__Written exercise__
Rewrite the listing below, swapping every "Viewport" for "Window" and keeping everything else the same. Leave out the pictures.

__Data for this exercise__
--------

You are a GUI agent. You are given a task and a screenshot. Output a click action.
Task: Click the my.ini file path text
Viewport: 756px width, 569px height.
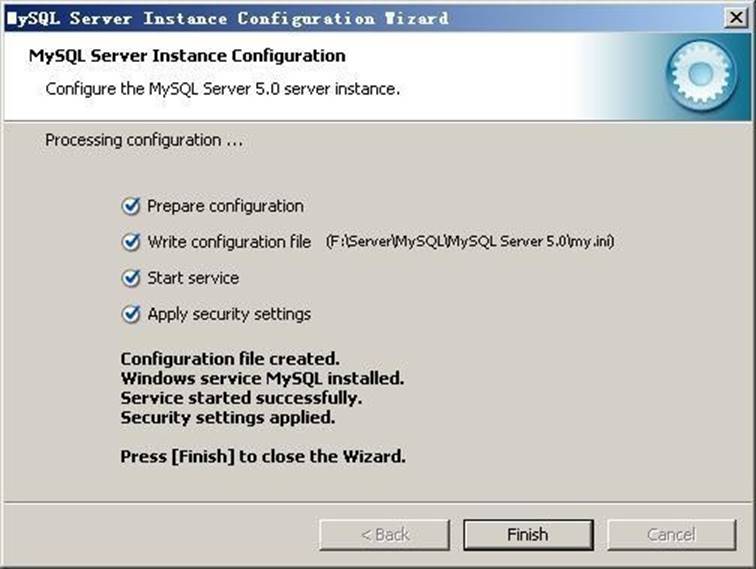point(469,242)
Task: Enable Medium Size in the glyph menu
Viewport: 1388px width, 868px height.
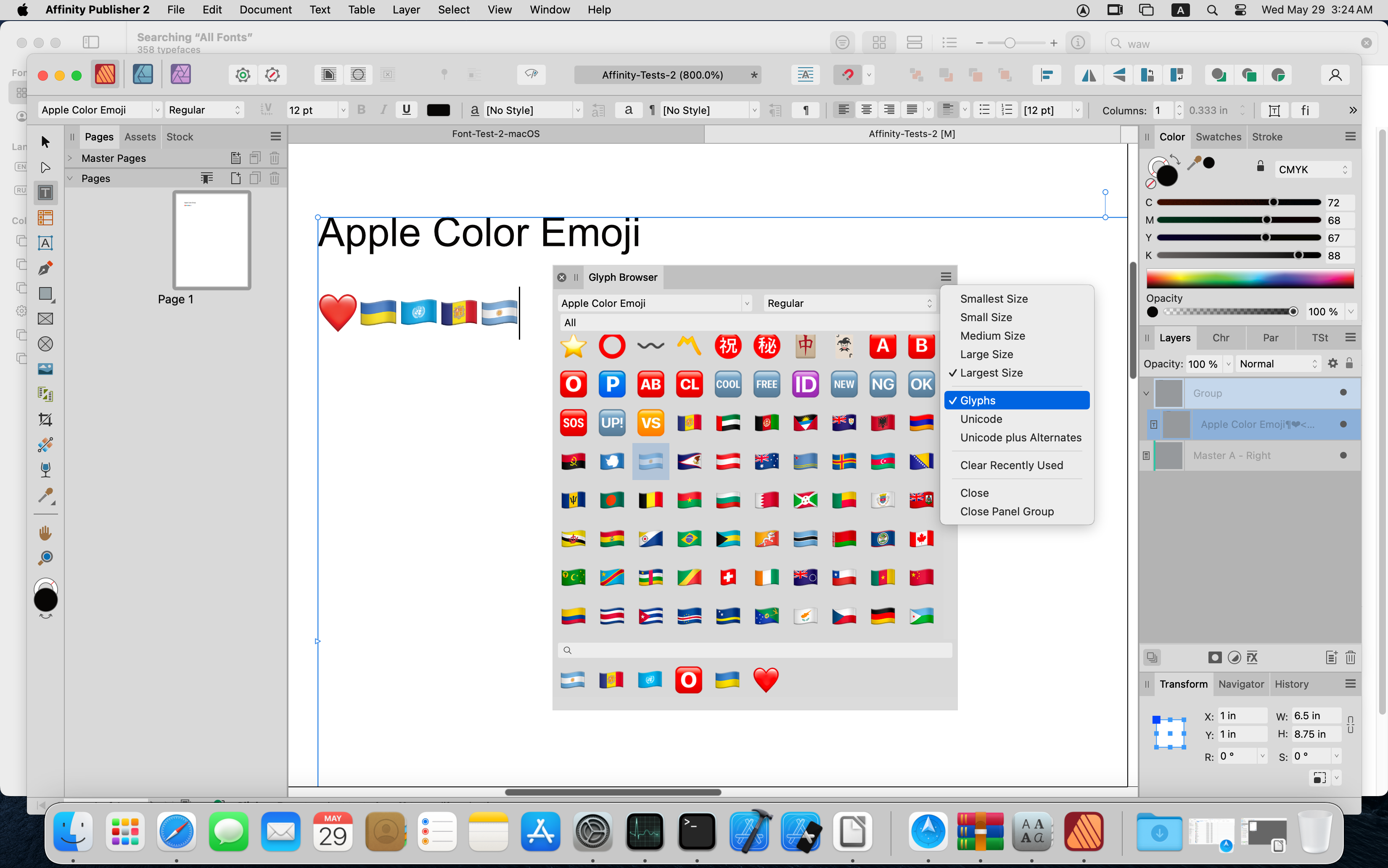Action: tap(992, 336)
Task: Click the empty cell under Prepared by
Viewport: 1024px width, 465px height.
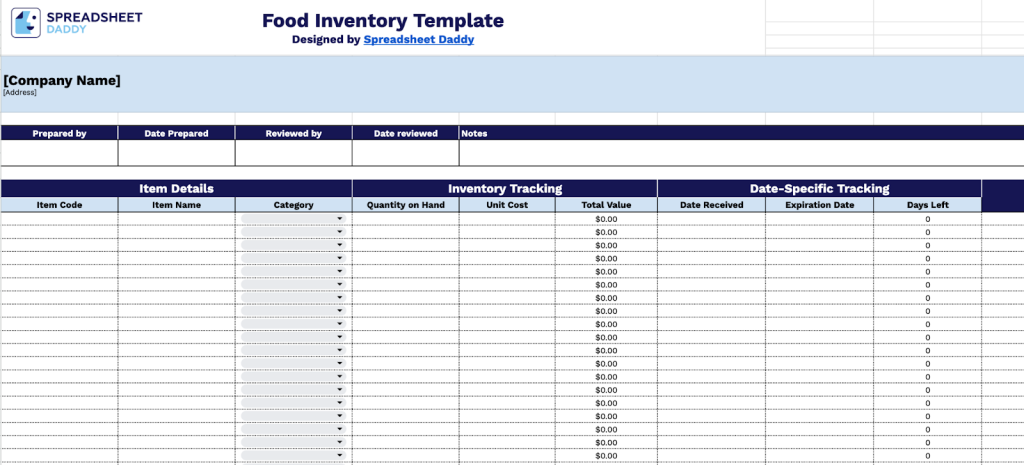Action: tap(59, 153)
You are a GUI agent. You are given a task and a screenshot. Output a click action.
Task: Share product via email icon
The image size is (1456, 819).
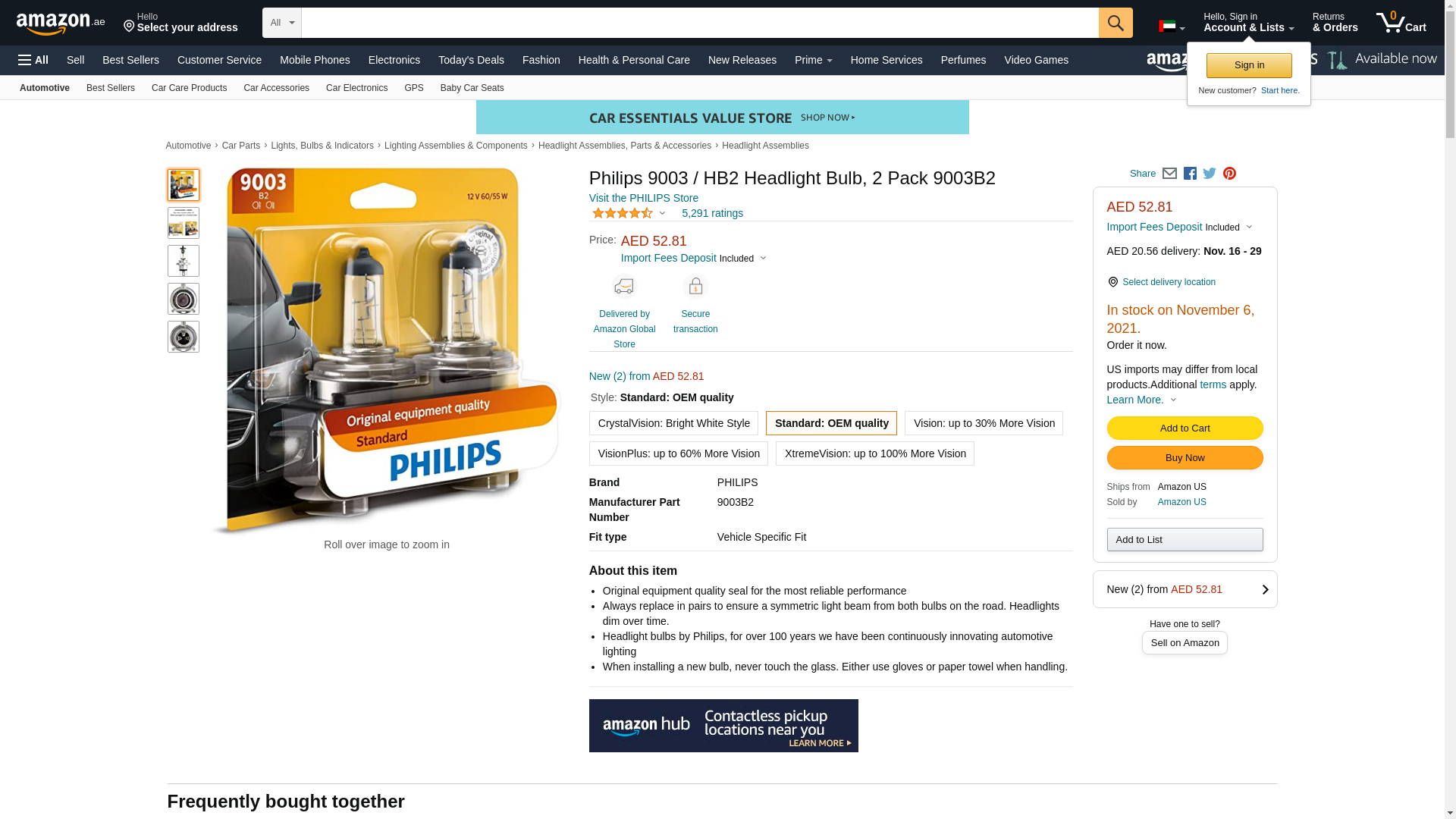[1169, 174]
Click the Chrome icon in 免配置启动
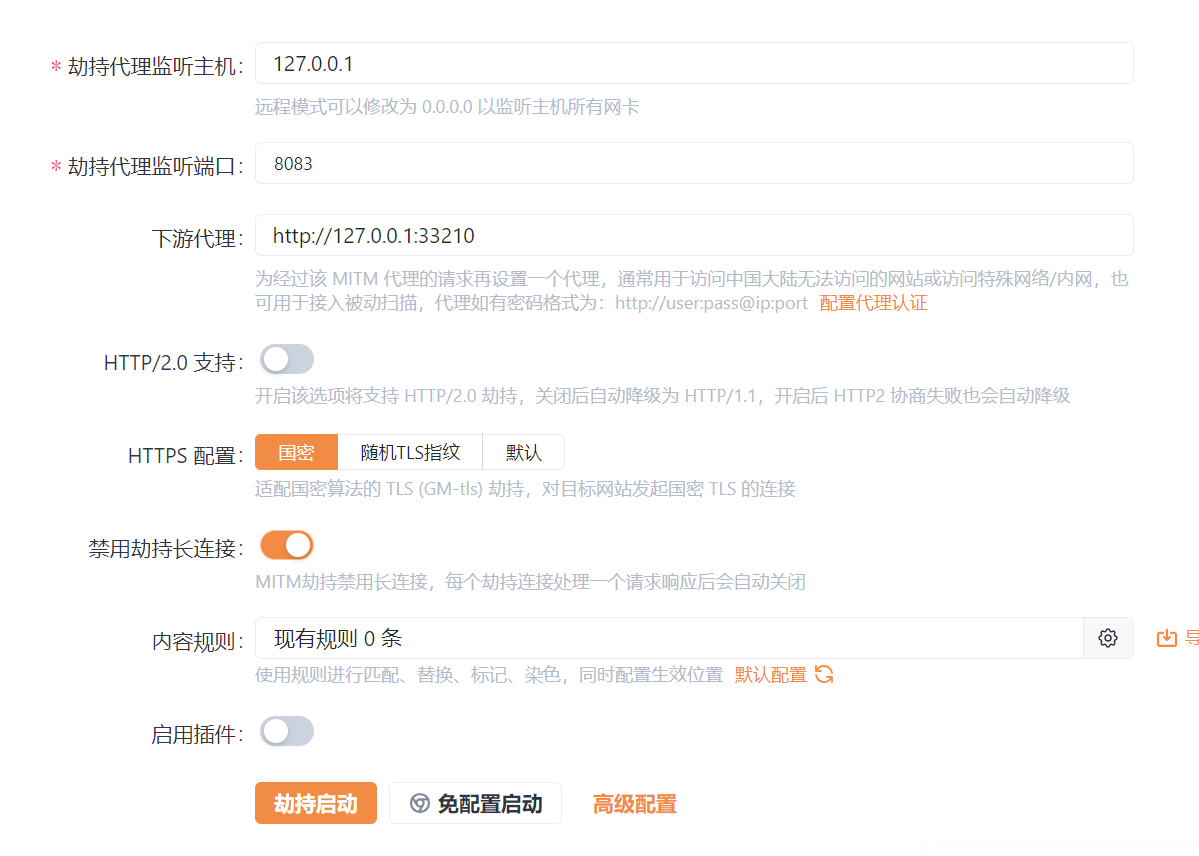This screenshot has width=1199, height=856. click(x=420, y=803)
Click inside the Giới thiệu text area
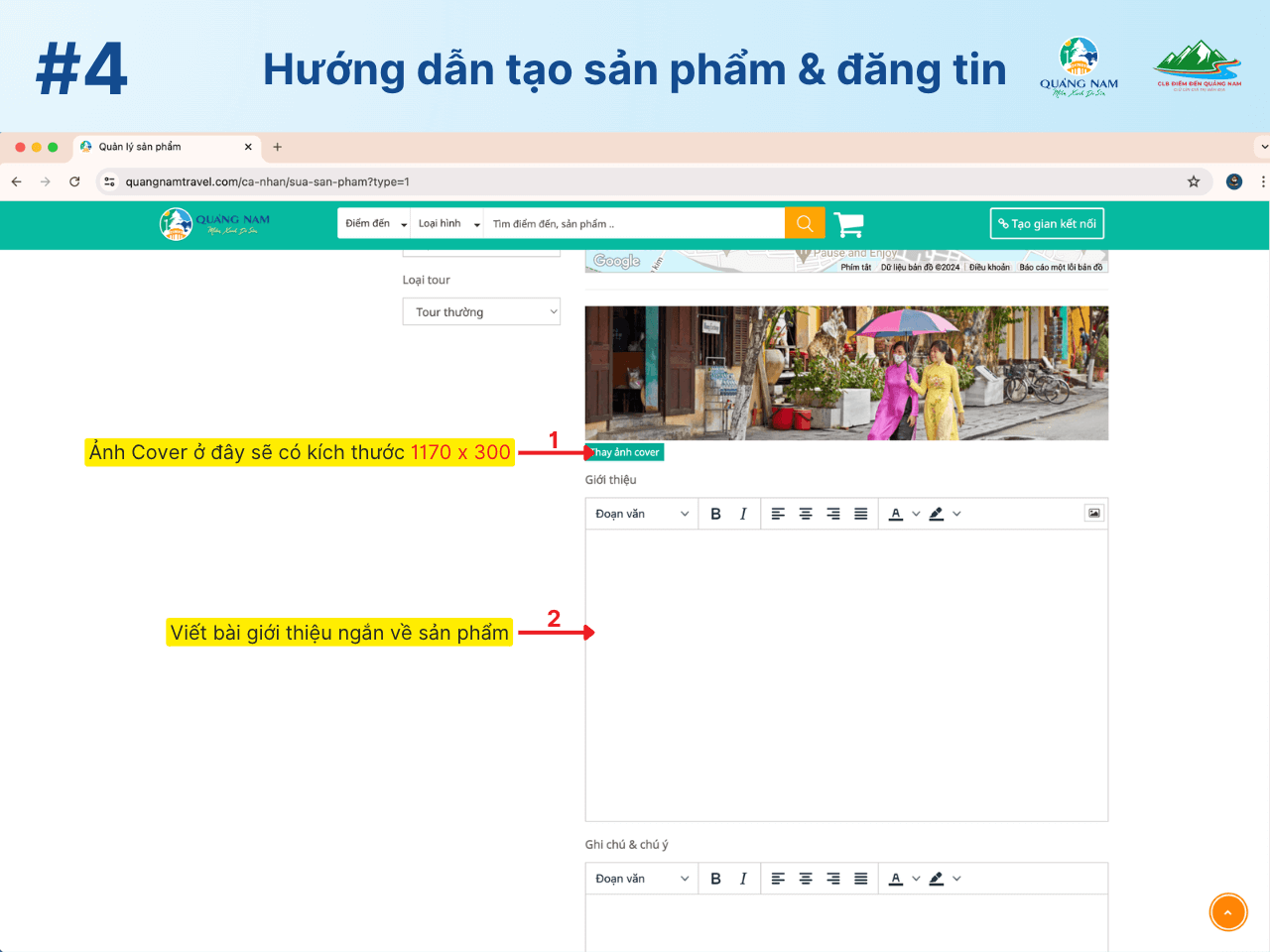 (x=846, y=674)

--------

__Expected output__
You are a GUI agent. You are given a task and a screenshot. Output a click action.
Task: Click the my.ini file path text
Window: 756px width, 569px height.
point(469,242)
Task: Enable Medium Size in the glyph menu
Window: 1388px width, 868px height.
Action: tap(992, 336)
Task: Click the empty cell under Prepared by
Window: 1024px width, 465px height.
Action: tap(59, 153)
You are a GUI agent. You are given a task and a screenshot. Output a click action.
Task: Share product via email icon
The image size is (1456, 819).
[1169, 174]
Click the Chrome icon in 免配置启动
This screenshot has width=1199, height=856. click(x=420, y=803)
Click inside the Giới thiệu text area
 (x=846, y=674)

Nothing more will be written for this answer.